**** DATA EXCERPTS

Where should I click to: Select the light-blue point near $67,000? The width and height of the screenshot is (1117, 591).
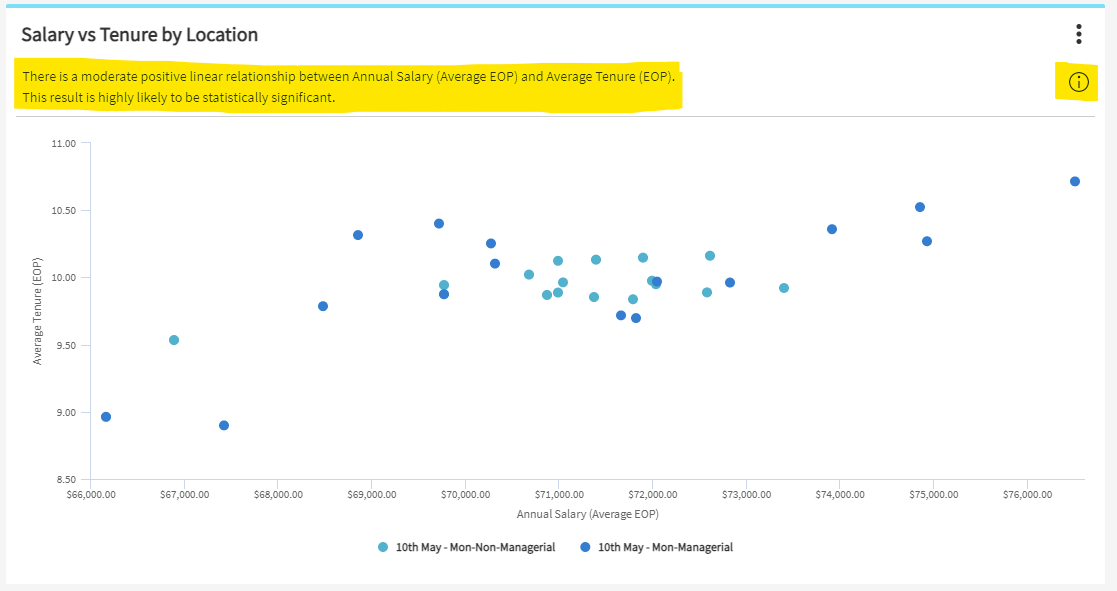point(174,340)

********
**** DATA EXCERPTS

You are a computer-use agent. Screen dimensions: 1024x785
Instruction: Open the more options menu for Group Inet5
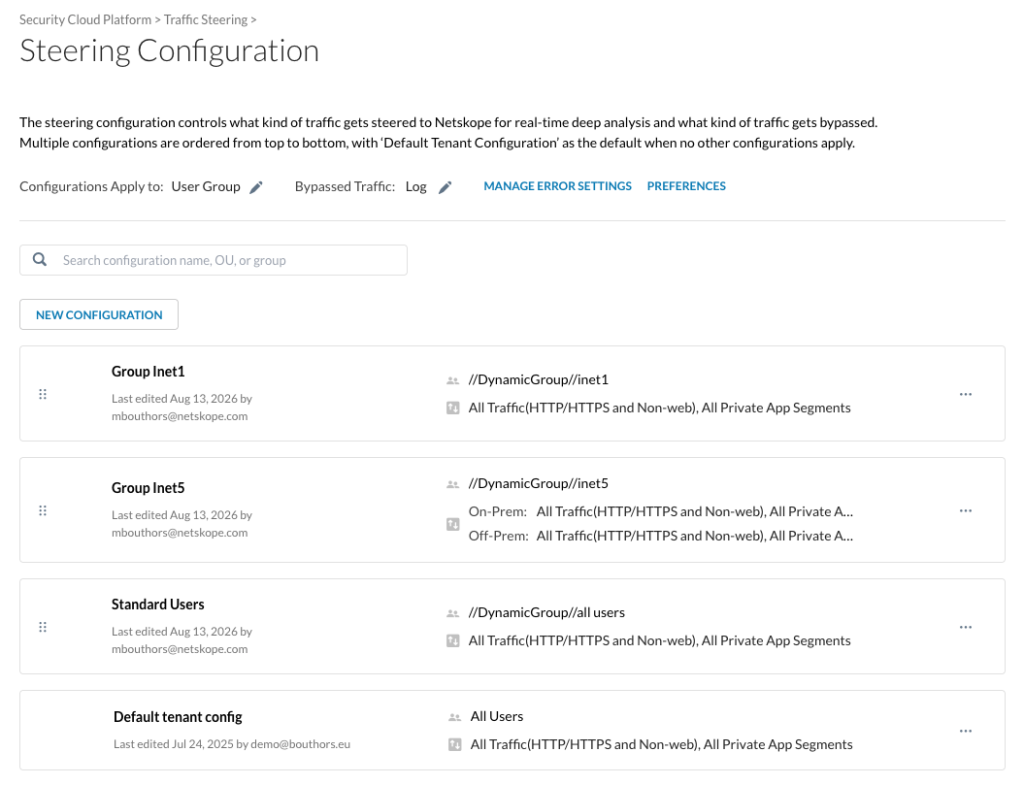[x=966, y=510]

********
**** DATA EXCERPTS

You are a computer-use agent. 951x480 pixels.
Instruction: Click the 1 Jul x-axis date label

********

THE PROBLEM: Put the records between the line holding "You are a computer-use agent. Screen" and the line holding "[x=966, y=510]", inclusive, into a two-column CSV with the columns request and answer. Use one row per record, wrap each field in quotes, turn line breaks into spaces, and leave out the pictures.

OUTPUT OF THE TASK:
request,answer
"You are a computer-use agent. Screen dimensions: 1024x785 Instruction: Open the more options menu for Group Inet5","[x=966, y=510]"